▶ _Task brief_
All pictures must be dropped, while the entries are given again word for word.

[Records from a dataset]
<<<<

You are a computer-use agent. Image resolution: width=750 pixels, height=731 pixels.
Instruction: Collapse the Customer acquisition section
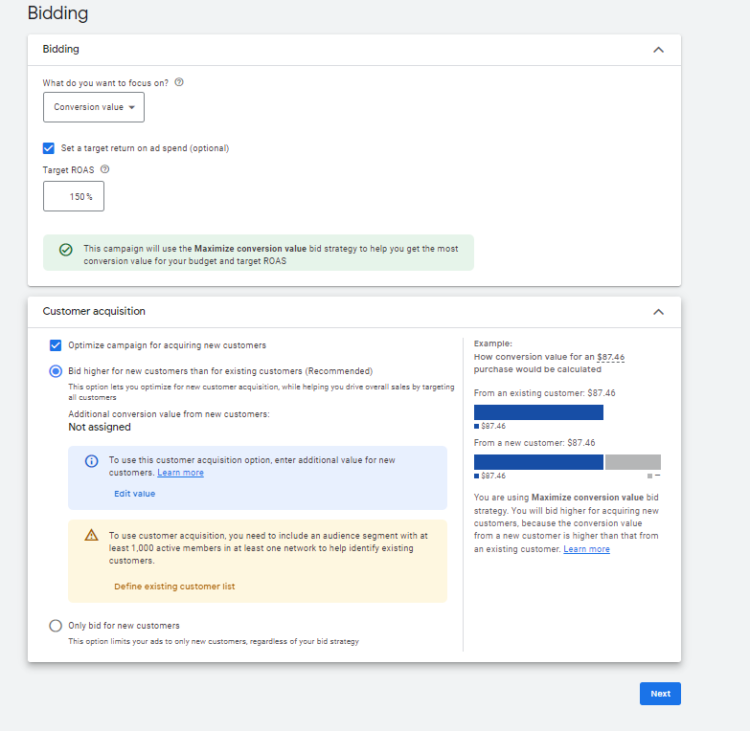(x=658, y=312)
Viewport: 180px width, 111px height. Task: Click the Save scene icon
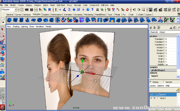point(32,10)
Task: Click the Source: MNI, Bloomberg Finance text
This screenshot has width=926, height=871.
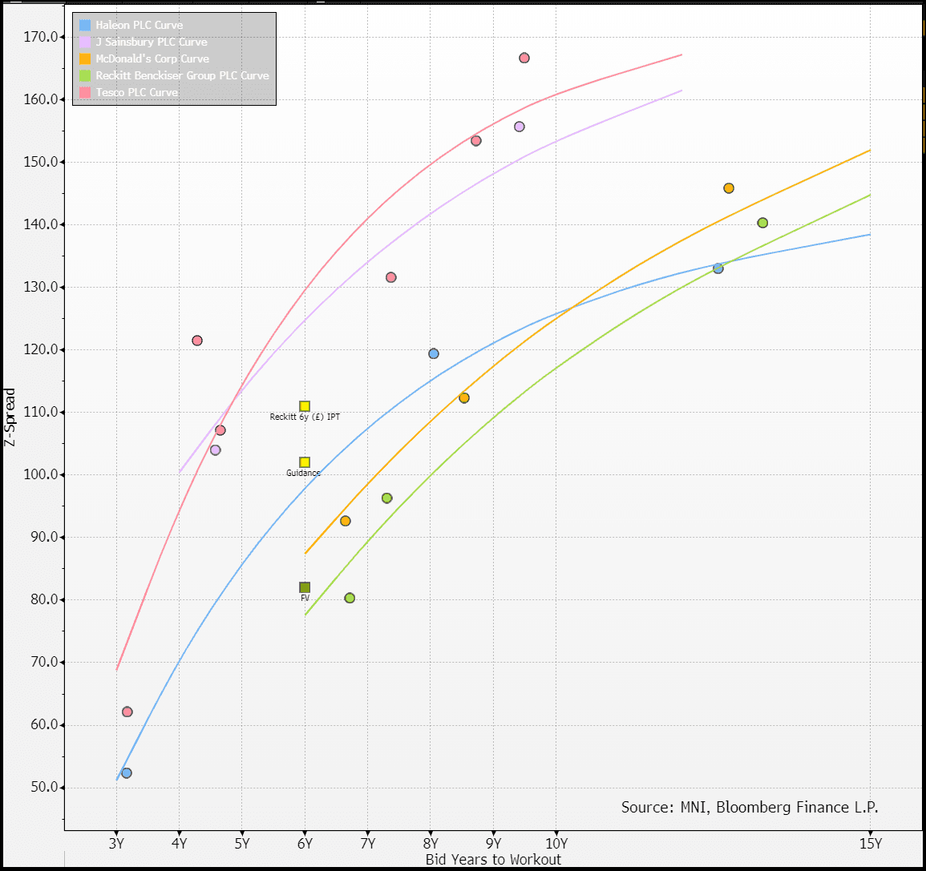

>>>>

▶ _Answer to this task_
You are a computer-use agent. Image resolution: width=750 pixels, height=731 pixels.
Instruction: Collapse the Customer acquisition section
(x=658, y=312)
Viewport: 180px width, 111px height. Task: Click the Save scene icon
point(32,10)
Task: Click the Source: MNI, Bloomberg Finance text
This screenshot has width=926, height=871.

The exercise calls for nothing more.